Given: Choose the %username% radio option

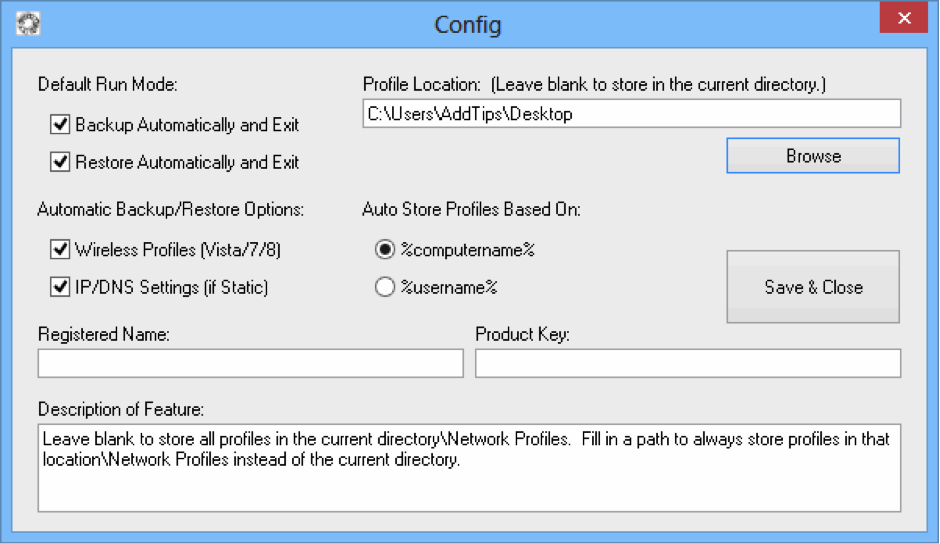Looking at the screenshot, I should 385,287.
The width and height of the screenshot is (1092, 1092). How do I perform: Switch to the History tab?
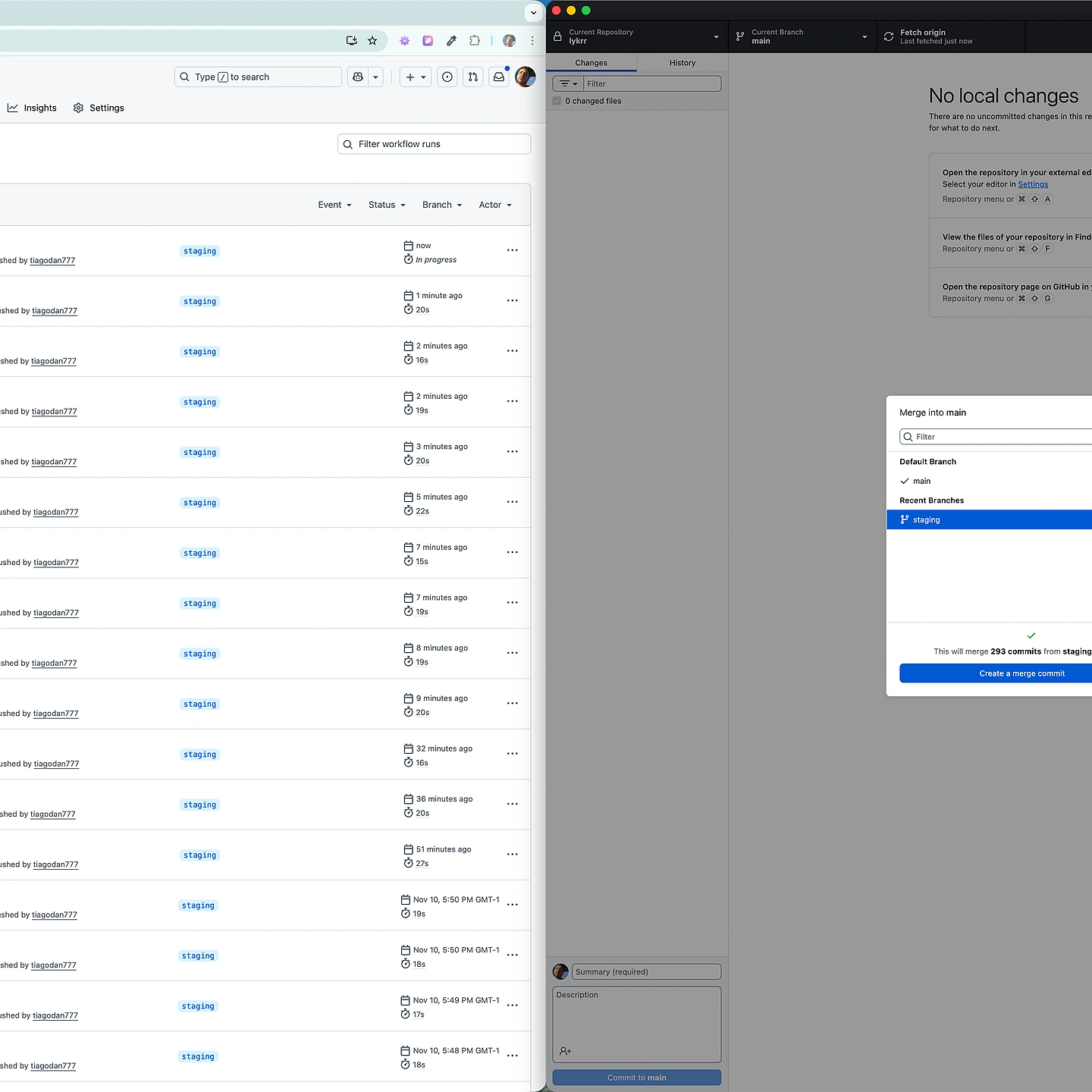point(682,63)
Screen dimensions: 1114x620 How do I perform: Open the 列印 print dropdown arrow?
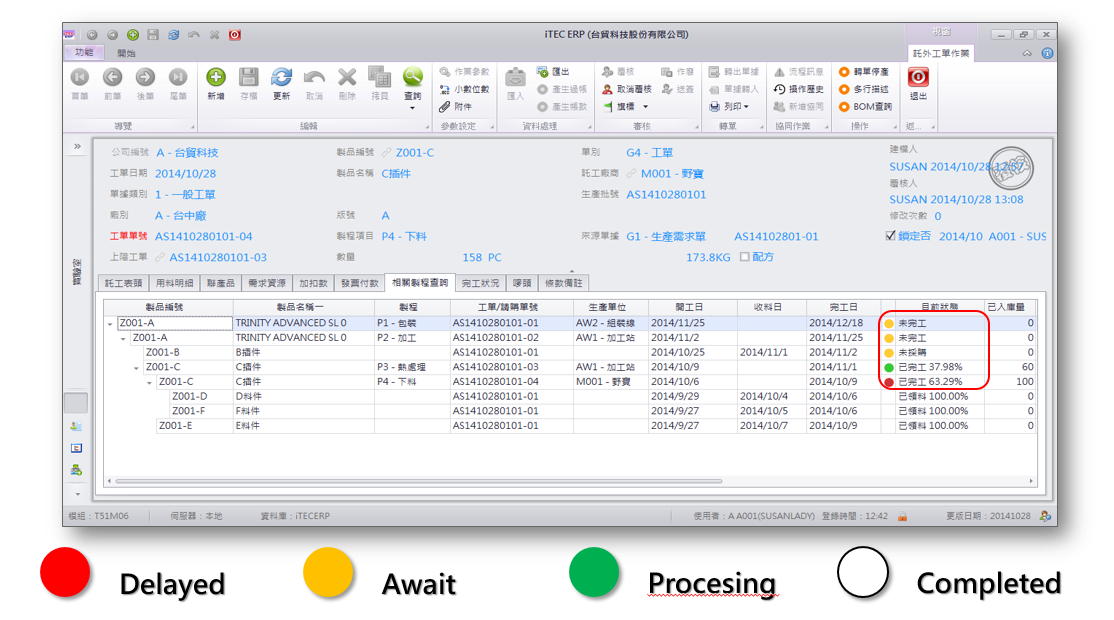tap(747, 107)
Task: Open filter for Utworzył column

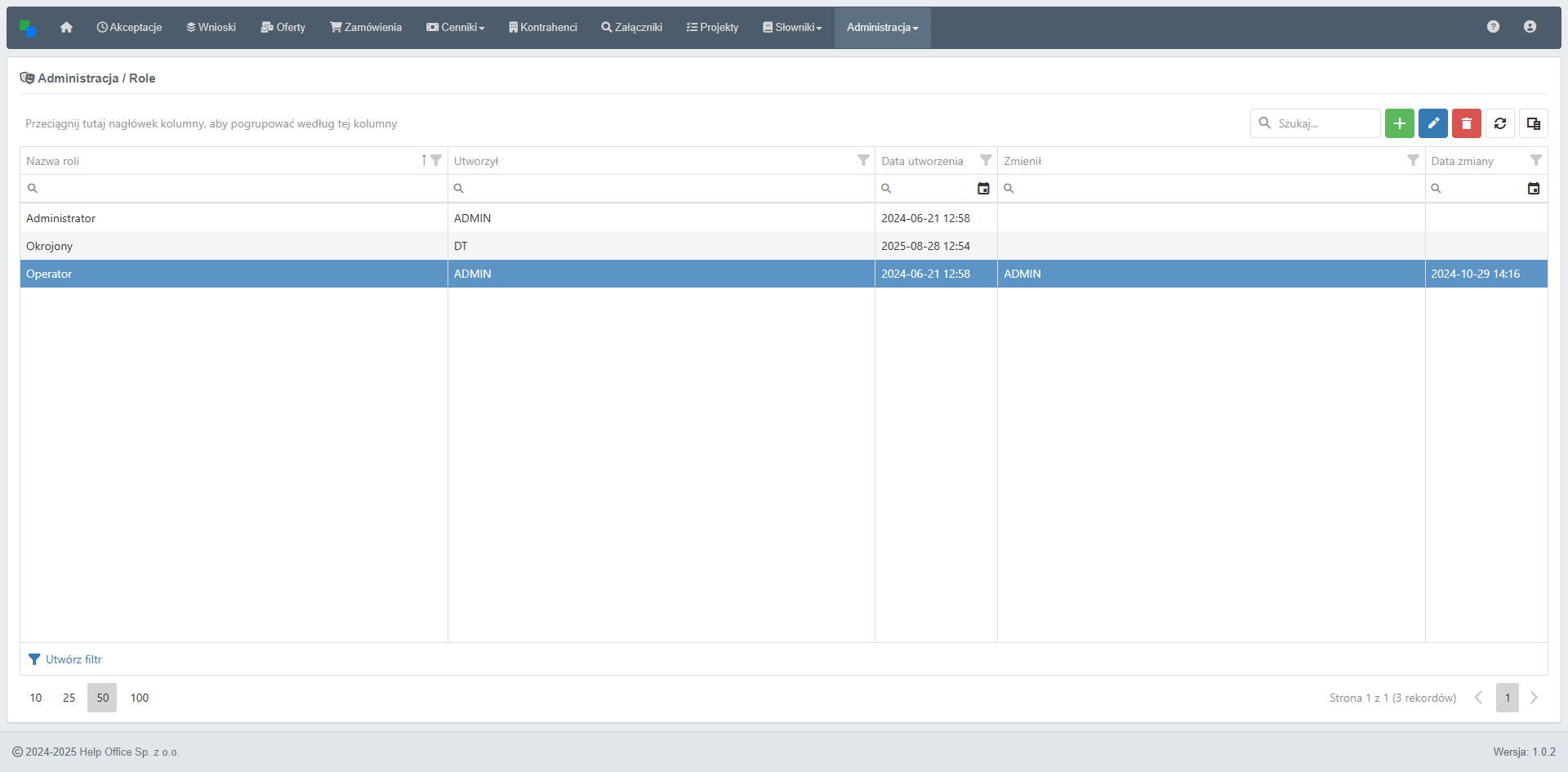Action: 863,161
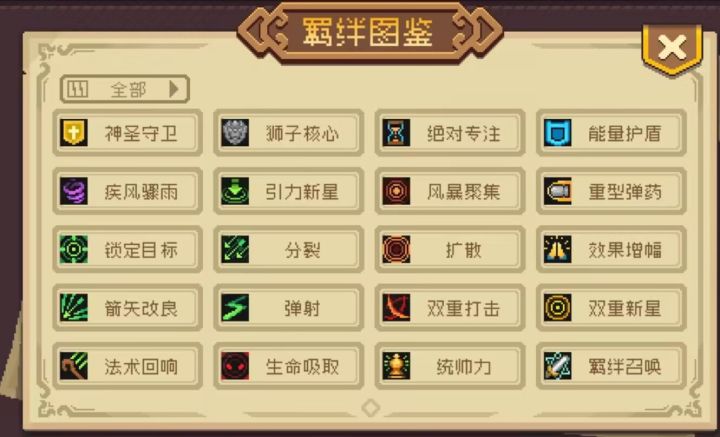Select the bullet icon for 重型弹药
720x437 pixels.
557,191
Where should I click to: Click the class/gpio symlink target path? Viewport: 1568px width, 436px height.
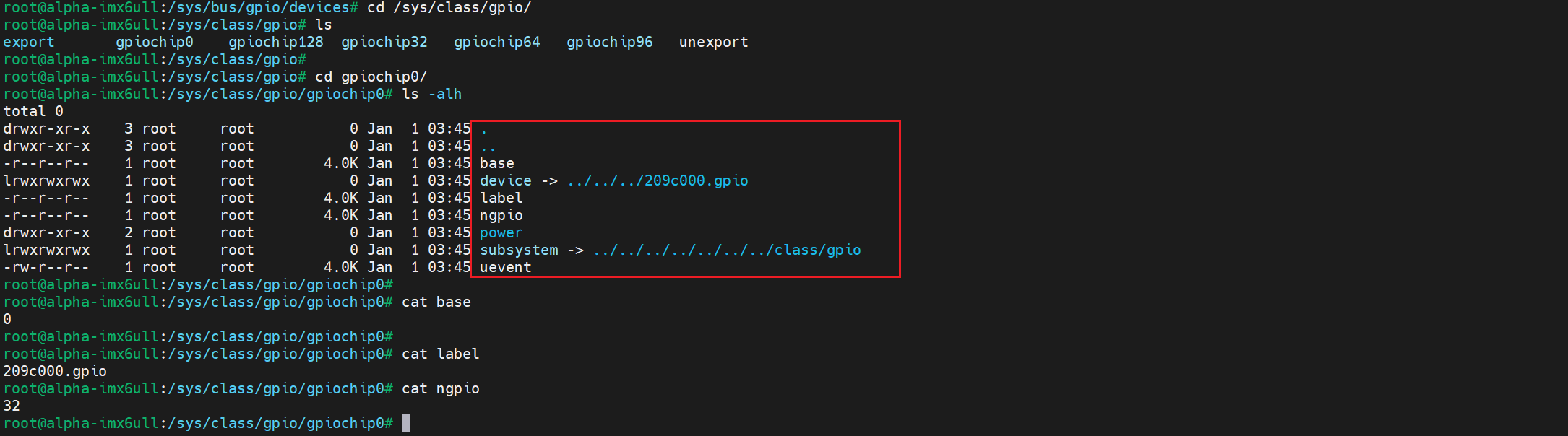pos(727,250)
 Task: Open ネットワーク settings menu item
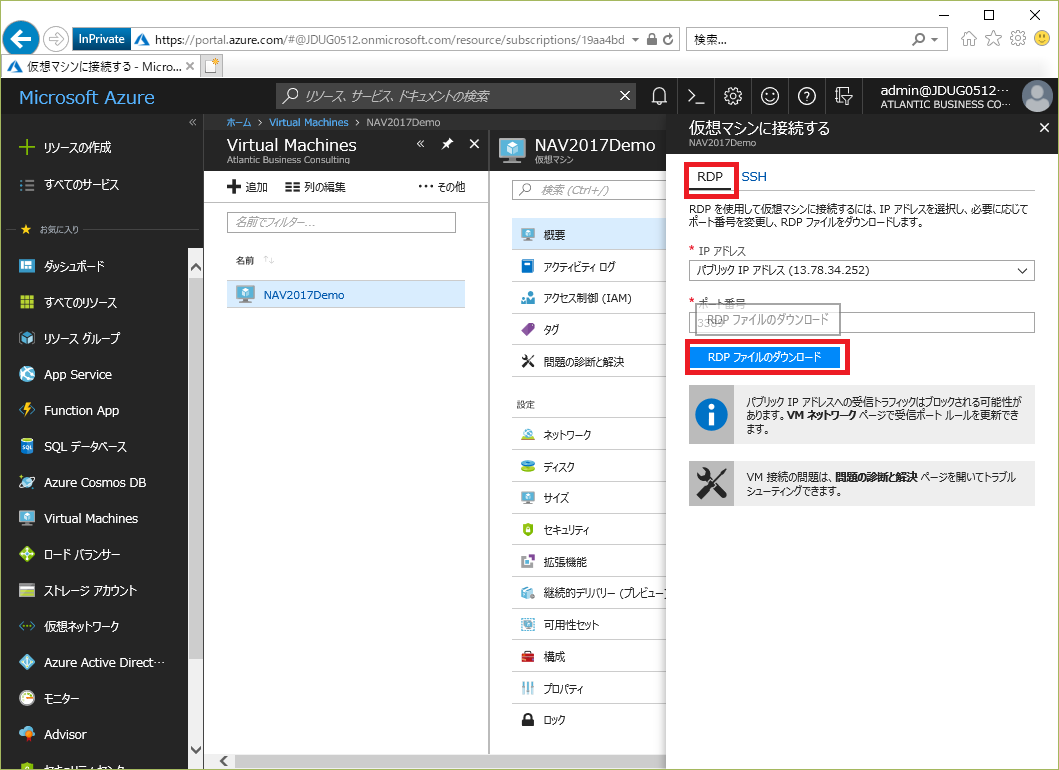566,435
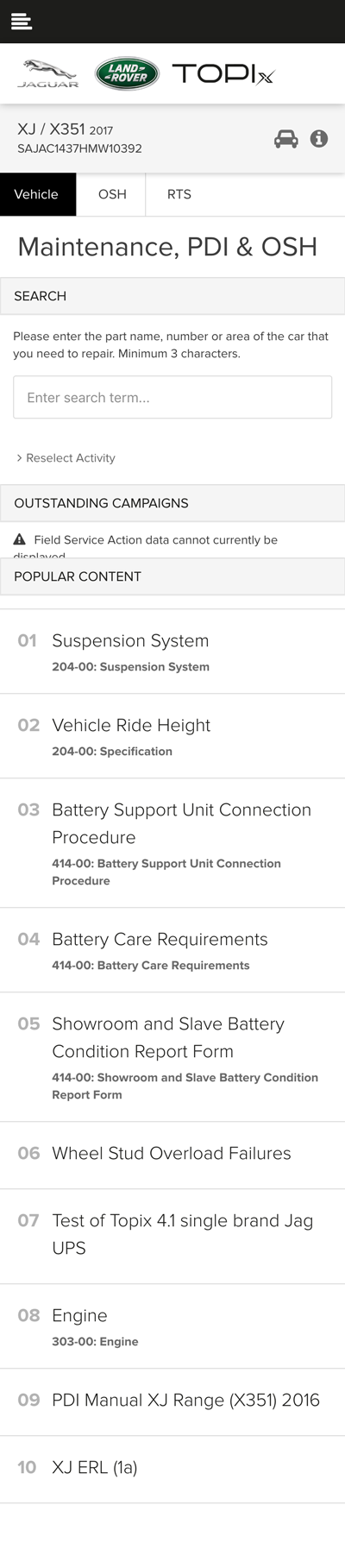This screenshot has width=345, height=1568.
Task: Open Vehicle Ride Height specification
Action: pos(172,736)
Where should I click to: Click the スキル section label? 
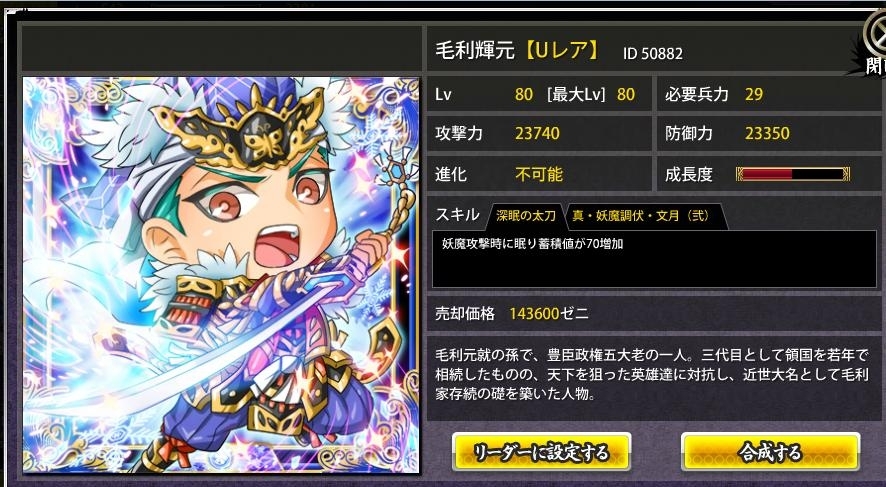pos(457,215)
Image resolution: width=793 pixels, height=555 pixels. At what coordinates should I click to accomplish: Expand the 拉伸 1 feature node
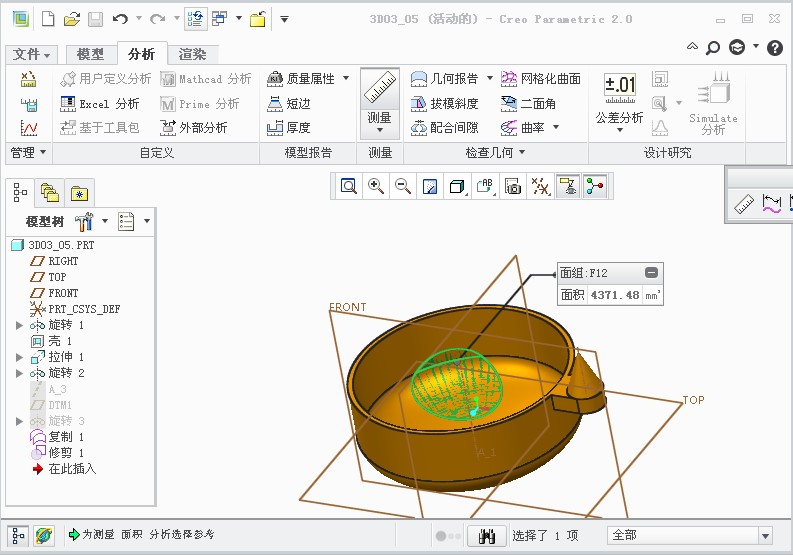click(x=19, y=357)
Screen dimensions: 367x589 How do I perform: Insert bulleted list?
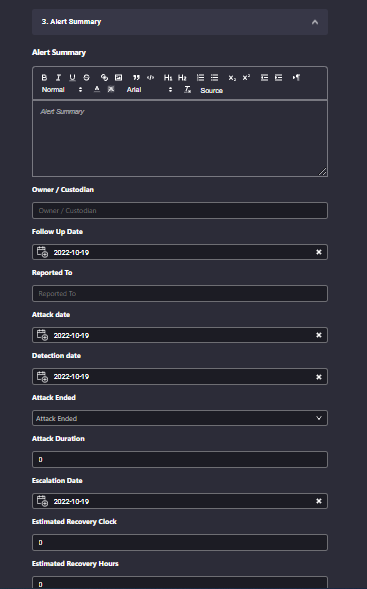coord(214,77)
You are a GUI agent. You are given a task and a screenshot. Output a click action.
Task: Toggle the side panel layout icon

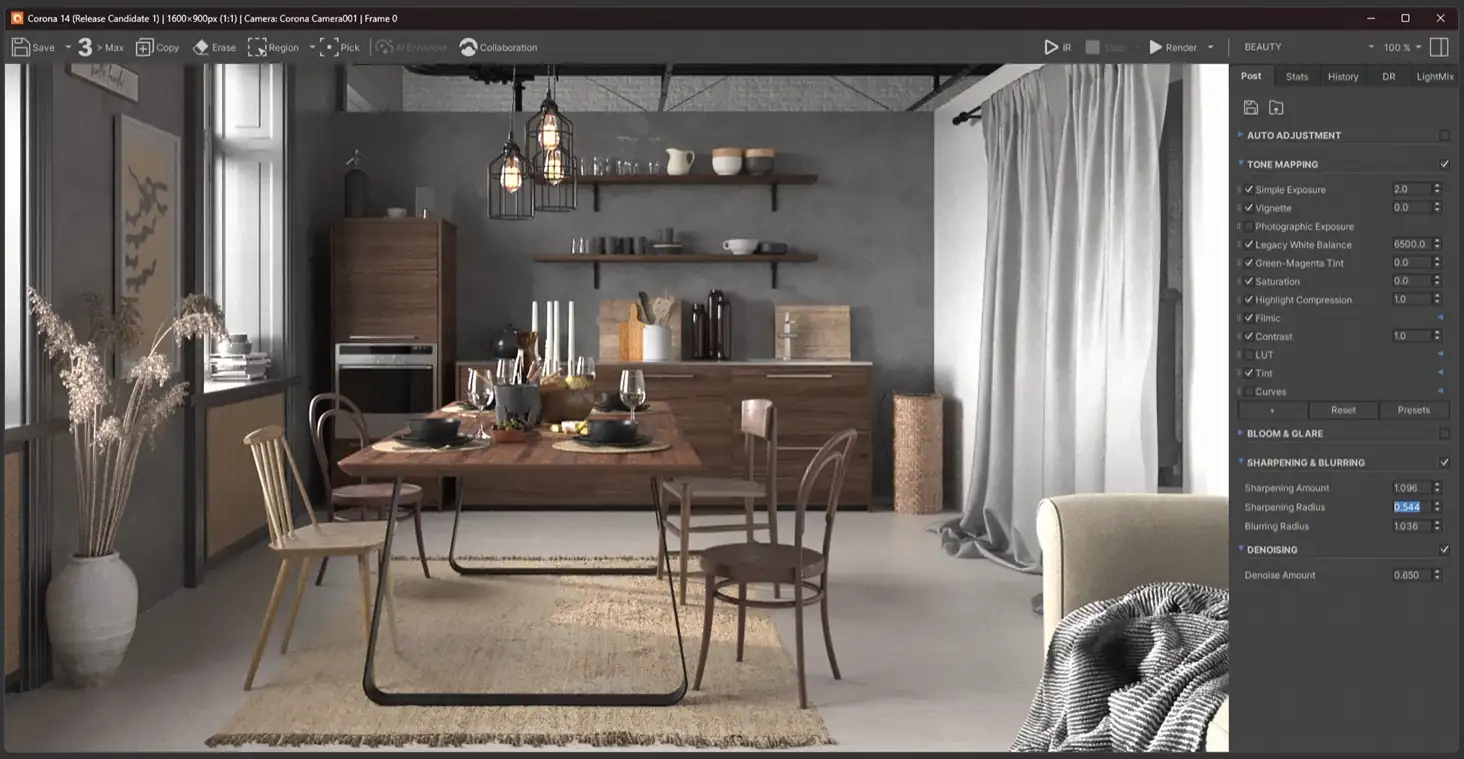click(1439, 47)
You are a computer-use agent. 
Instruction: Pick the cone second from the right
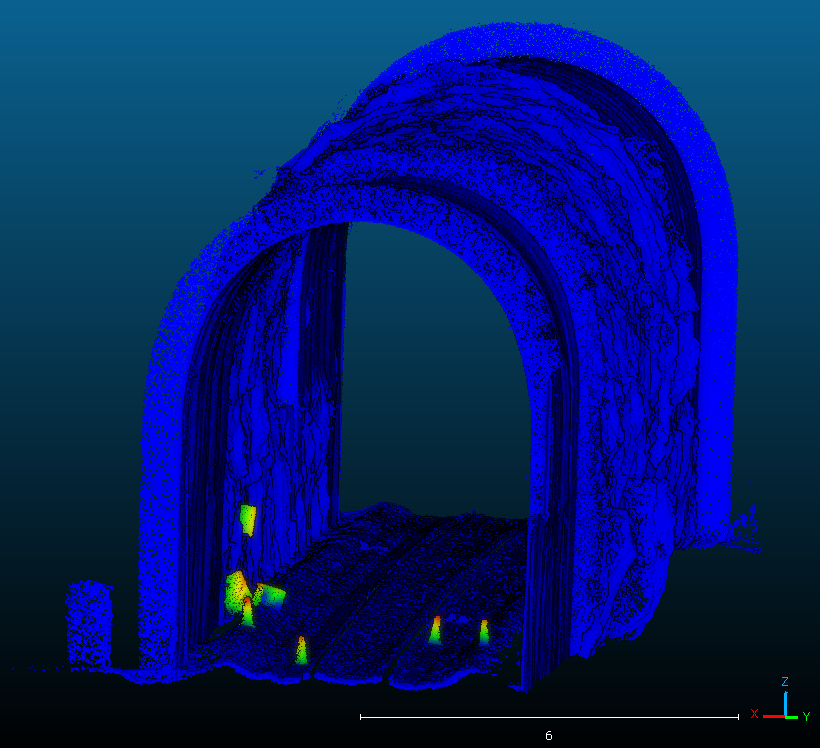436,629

DIRECTIONS - Each line from the one that holds "You are a GUI" through the final line of the data must be retyped exactly; the pictures must not appear.

OUTPUT OF THE TASK -
You are a GUI agent. You are given a task and a screenshot. Output a click action.
Task: Toggle the side panel layout icon

click(1439, 47)
You are a computer-use agent. 
Instruction: Pick the cone second from the right
436,629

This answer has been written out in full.